This piece is a response to a prompt from my writing group. We were to write about the sayings our parents might have shared with us growing up. As today is the fifteenth anniversary of Maman's death, I thought I'd share her wisdom with you. Thank you in advance for reading.
Of Maman, Adages, and Awareness
Yvette Beutel
Today, the fifteenth anniversary of her death, I am recalling the dictons, the sayings, my mother bequeathed to me. The coincidence of the day and the writing subject shadows my thinking. Like the snowstorm that will accompany me throughout my day today, the pithy aphorisms in Maman’s bountiful catalogue, dispersed with largesse to my sister and me, swirl in the echo chamber of my brain.
Opportunities for teachable moments abounded.

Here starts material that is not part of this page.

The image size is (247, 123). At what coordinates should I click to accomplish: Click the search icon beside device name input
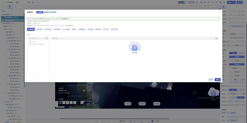coord(47,38)
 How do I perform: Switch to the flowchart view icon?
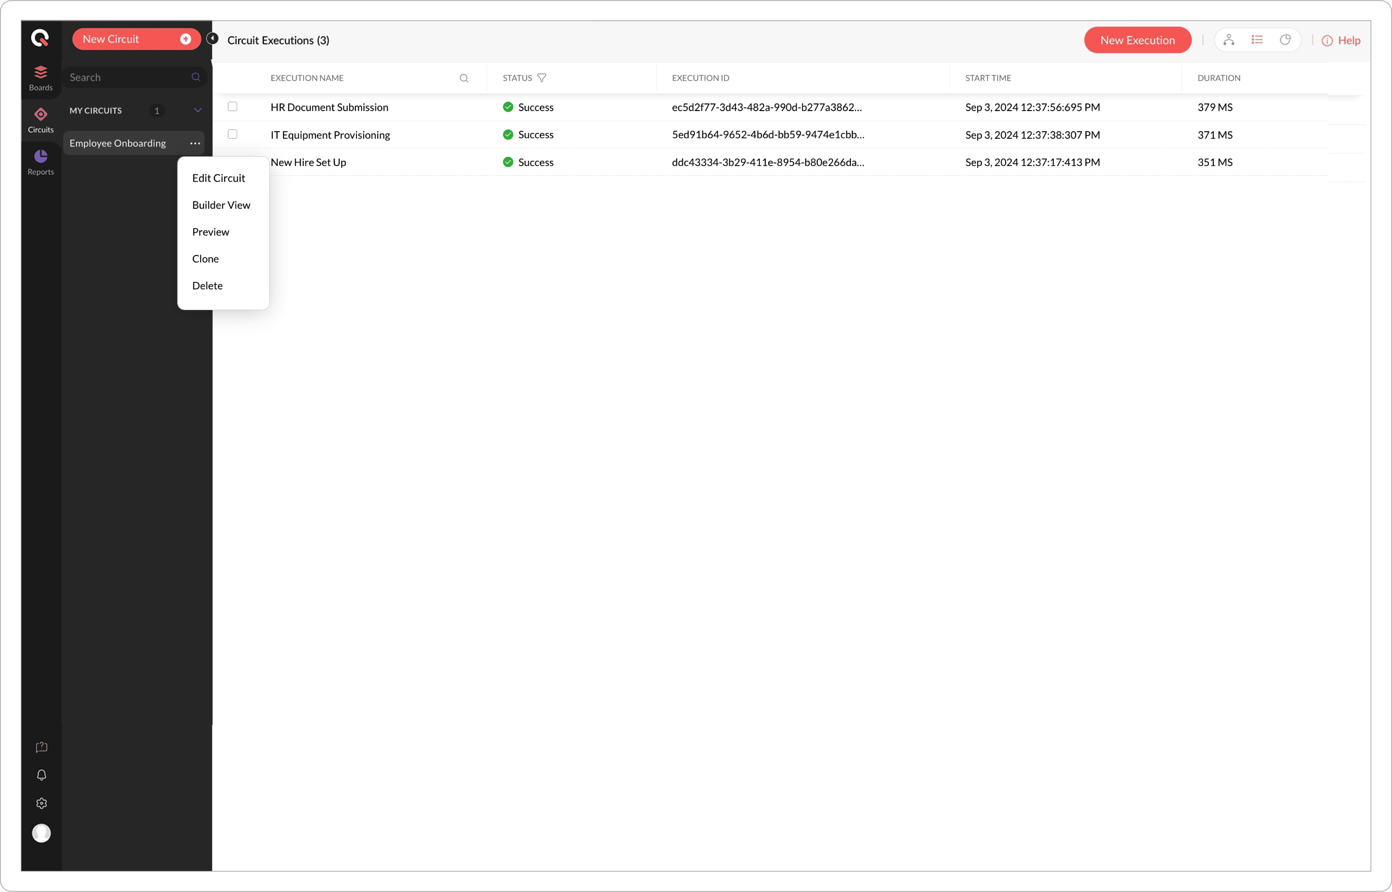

After-schools were fertile ground. When we got off the school bus in front of Marcel’s Autobody next door, we sat around our kitchen table, Maman with her ubiquitous cup of coffee, my sister and I with a glass of milk or juice and a cookie, chatting about the day, hers and ours. She might interject, now and again, in the daily sharing of our stories, or pause while listing the highlights of her day, such as they may have been, aware of generational wisdom to be imparted, and then pull out the appropriate maxim from her collection. Deployment frequency of any particular adage correlated with the degree of universal applicability to a range of situations. To any description of verbal or physical malfeasance, she would invariably say, “Quand tu craches en l’air, ça te retombe sur le nez,” or, literally, When you spit up in the air, it falls back on your nose. So, in this much more graphic and populist articulation of karma, we were to learn that what goes around comes around. Things you do or say will come back to bite you or to help you, and you can take consolation that, inevitably, the same principle will bring others their comeuppance or their reward. That immutable law of life having certainly played out in my life, I have, in turn, bequeathed it to my own children, both the original French vernacular, and the karmaic iteration.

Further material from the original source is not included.